=== What the task asks ===
The response must match the data below exactly, line for line.

START Supplied data

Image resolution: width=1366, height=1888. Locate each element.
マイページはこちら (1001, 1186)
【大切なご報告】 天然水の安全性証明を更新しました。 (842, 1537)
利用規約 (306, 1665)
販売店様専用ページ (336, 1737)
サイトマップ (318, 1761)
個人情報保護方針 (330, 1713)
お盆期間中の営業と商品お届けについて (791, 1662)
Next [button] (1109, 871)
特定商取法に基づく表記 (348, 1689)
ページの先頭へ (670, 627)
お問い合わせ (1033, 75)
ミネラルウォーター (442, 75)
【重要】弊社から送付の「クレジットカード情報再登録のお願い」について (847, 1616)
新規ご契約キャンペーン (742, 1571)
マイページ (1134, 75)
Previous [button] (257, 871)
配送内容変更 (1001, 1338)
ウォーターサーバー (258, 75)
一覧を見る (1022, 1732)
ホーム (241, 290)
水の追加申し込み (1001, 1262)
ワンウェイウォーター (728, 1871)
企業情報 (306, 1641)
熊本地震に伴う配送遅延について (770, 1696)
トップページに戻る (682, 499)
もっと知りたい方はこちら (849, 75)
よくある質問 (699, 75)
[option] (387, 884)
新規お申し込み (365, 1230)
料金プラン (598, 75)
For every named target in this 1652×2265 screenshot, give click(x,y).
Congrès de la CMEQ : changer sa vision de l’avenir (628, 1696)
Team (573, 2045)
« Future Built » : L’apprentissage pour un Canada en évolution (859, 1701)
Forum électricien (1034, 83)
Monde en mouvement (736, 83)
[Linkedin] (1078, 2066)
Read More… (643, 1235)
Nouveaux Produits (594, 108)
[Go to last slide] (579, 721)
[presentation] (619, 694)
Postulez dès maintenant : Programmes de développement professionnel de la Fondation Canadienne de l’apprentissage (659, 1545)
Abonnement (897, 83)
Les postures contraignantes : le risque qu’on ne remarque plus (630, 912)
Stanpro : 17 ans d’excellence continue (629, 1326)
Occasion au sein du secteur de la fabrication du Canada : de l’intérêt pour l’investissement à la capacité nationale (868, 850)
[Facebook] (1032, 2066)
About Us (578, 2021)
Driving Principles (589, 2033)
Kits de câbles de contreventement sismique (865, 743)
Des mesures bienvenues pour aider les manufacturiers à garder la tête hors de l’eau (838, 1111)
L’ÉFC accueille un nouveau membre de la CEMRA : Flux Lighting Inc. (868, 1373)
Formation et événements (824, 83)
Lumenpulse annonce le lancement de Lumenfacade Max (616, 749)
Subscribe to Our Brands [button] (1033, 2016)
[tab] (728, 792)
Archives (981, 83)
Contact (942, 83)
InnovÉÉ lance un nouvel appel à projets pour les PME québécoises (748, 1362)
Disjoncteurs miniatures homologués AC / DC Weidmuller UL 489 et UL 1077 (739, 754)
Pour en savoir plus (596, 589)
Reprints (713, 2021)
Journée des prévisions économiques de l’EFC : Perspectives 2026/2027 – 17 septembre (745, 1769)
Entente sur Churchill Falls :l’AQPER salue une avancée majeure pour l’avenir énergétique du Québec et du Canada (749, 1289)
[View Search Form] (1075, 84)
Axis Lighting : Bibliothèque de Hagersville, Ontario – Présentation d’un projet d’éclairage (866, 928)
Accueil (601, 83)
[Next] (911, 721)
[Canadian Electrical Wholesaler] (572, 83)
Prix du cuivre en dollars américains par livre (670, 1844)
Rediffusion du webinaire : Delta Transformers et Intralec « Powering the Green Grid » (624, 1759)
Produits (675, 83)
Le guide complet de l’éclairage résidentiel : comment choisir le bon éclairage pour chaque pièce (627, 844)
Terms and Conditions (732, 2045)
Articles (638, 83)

END Supplied data

=== Result of the exercise ===
Image resolution: width=1366, height=1888. Locate each element.
マイページはこちら (1001, 1186)
【大切なご報告】 天然水の安全性証明を更新しました。 (842, 1537)
利用規約 (306, 1665)
販売店様専用ページ (336, 1737)
サイトマップ (318, 1761)
個人情報保護方針 (330, 1713)
お盆期間中の営業と商品お届けについて (791, 1662)
Next [button] (1109, 871)
特定商取法に基づく表記 (348, 1689)
ページの先頭へ (670, 627)
お問い合わせ (1033, 75)
ミネラルウォーター (442, 75)
【重要】弊社から送付の「クレジットカード情報再登録のお願い」について (847, 1616)
新規ご契約キャンペーン (742, 1571)
マイページ (1134, 75)
Previous [button] (257, 871)
配送内容変更 (1001, 1338)
ウォーターサーバー (258, 75)
一覧を見る (1022, 1732)
ホーム (241, 290)
水の追加申し込み (1001, 1262)
ワンウェイウォーター (728, 1871)
企業情報 (306, 1641)
熊本地震に伴う配送遅延について (770, 1696)
トップページに戻る (682, 499)
もっと知りたい方はこちら (849, 75)
よくある質問 (699, 75)
[option] (387, 884)
新規お申し込み (365, 1230)
料金プラン (598, 75)
For every named target in this 1652×2265 screenshot, give click(x,y).
Congrès de la CMEQ : changer sa vision de l’avenir (628, 1696)
Team (573, 2045)
« Future Built » : L’apprentissage pour un Canada en évolution (859, 1701)
Forum électricien (1034, 83)
Monde en mouvement (736, 83)
[Linkedin] (1078, 2066)
Read More… (643, 1235)
Nouveaux Produits (594, 108)
[Go to last slide] (579, 721)
[presentation] (619, 694)
Postulez dès maintenant : Programmes de développement professionnel de la Fondation Canadienne de l’apprentissage (659, 1545)
Abonnement (897, 83)
Les postures contraignantes : le risque qu’on ne remarque plus (630, 912)
Stanpro : 17 ans d’excellence continue (629, 1326)
Occasion au sein du secteur de la fabrication du Canada : de l’intérêt pour l’investissement à la capacité nationale (868, 850)
[Facebook] (1032, 2066)
About Us (578, 2021)
Driving Principles (589, 2033)
Kits de câbles de contreventement sismique (865, 743)
Des mesures bienvenues pour aider les manufacturiers à garder la tête hors de l’eau (838, 1111)
L’ÉFC accueille un nouveau membre de la CEMRA : Flux Lighting Inc. (868, 1373)
Formation et événements (824, 83)
Lumenpulse annonce le lancement de Lumenfacade Max (616, 749)
Subscribe to Our Brands [button] (1033, 2016)
[tab] (728, 792)
Archives (981, 83)
Contact (942, 83)
InnovÉÉ lance un nouvel appel à projets pour les PME québécoises (748, 1362)
Disjoncteurs miniatures homologués AC / DC Weidmuller UL 489 et UL 1077 (739, 754)
Pour en savoir plus (596, 589)
Reprints (713, 2021)
Journée des prévisions économiques de l’EFC : Perspectives 2026/2027 – 17 septembre (745, 1769)
Entente sur Churchill Falls :l’AQPER salue une avancée majeure pour l’avenir énergétique du Québec et du Canada (749, 1289)
[View Search Form] (1075, 84)
Axis Lighting : Bibliothèque de Hagersville, Ontario – Présentation d’un projet d’éclairage (866, 928)
Accueil (601, 83)
[Next] (911, 721)
[Canadian Electrical Wholesaler] (572, 83)
Prix du cuivre en dollars américains par livre (670, 1844)
Rediffusion du webinaire : Delta Transformers et Intralec « Powering the Green Grid » (624, 1759)
Produits (675, 83)
Le guide complet de l’éclairage résidentiel : comment choisir le bon éclairage pour chaque pièce (627, 844)
Terms and Conditions (732, 2045)
Articles (638, 83)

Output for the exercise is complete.